The anniversary of Arafat’s death finds Palestinians more divided than ever and his successor Abbas pondering resignation because of stalled US-led peace efforts that have failed to bring about an independent Palestinian state.
Crowds began gathering in the West Bank’s political capital of Ramallah, with thousands expected to attend the rally to honour the man who catapulted the Palestinians’ struggle onto the world stage and led them through nearly four decades of armed struggle and sputtering peace negotiations.
Abbas was to address the crowd amid grim predictions by his aides that he may resign as president, perhaps leading to the collapse of the Palestinian Authority established by Arafat during the Oslo peace process in the 1990s.
“The moment of truth has come and we have to be frank with the Palestinian people that we have not been able to reach a two-state solution through 18 years of negotiation,” chief Palestinian negotiator Saeb Erakat said.
“We have become convinced that Israel does not want a Palestinian state on lands it occupied in 1967,” he said, referring to the Gaza Strip and the West Bank including East Jerusalem, which Israel captured illegally via war.
Abbas resigning would throw the divided Palestinians into new legal and political limbo.
According to Palestinian Basic Law, to become effective Abbas’s resignation has to be approved by two thirds of the Palestinian parliament.
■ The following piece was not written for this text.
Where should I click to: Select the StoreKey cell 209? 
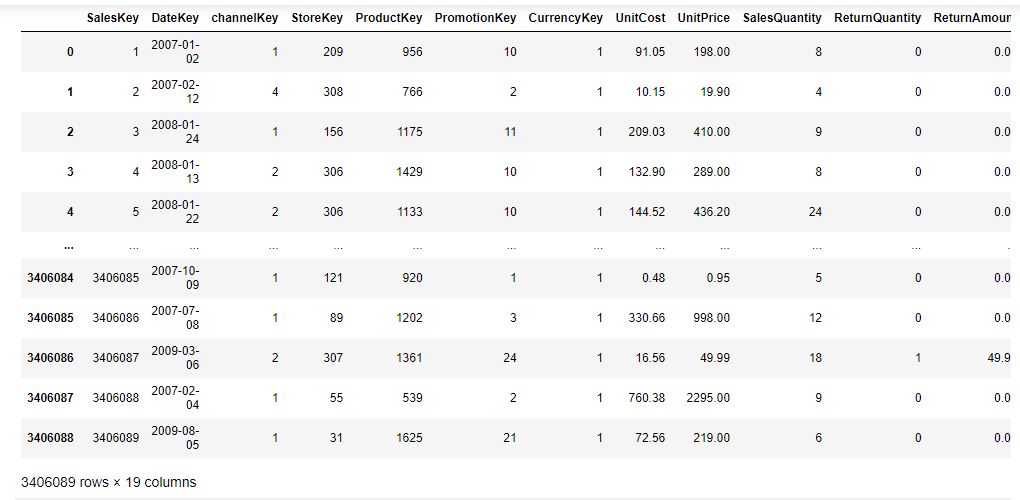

But the chamber has not convened since 2006 (as Israel illegally holds many Hams MPs in prison) and it is unclear whether it would do so if he quits.
If the resignation is approved, the speaker of parliament, Aziz Dweik of the rival democratically elected Hamas movement, would assume the presidency until new elections are held within 60 days.
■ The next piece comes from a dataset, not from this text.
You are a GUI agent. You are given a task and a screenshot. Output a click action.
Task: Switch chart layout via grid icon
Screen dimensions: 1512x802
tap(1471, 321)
But aides have indicated in recent days that if Abbas steps down the entire Palestinian Authority could collapse, which would spell the end of the already defunct Oslo process.
The Palestinians have said they will not resume peace talks with Israel without a complete freeze of illegal Jewish settlements in the occupied West Bank and East Jerusalem, a demand initially backed by Washington.
But Israel’s hardline Prime Minister Benjamin Netanyahu has refused to freeze settlements, and in recent weeks Washington has backed down, calling on both sides to return to the negotiating table without preconditions.
Erakat said the two-state solution would only be possible at this point if there were “unprecedented international movement” towards pressuring Israel because “the situation has reached the point of no return.”
All Jewish settlements are illegal under international law because they are built on Arab land (mainly Palestinian), illegally occupied by Israel since 1967.
Around illegal 200,000 Jewish settlers are estimated to have moved into the dozen or so Israeli settlements in Palestinian East Jerusalem.
There are about 300,000 more illegal Jewish settlers currently living in settlements the Palestinian West Bank.
The settlers adhere to radical ideologies and are extremely violent to almost-defenceless Palestinians.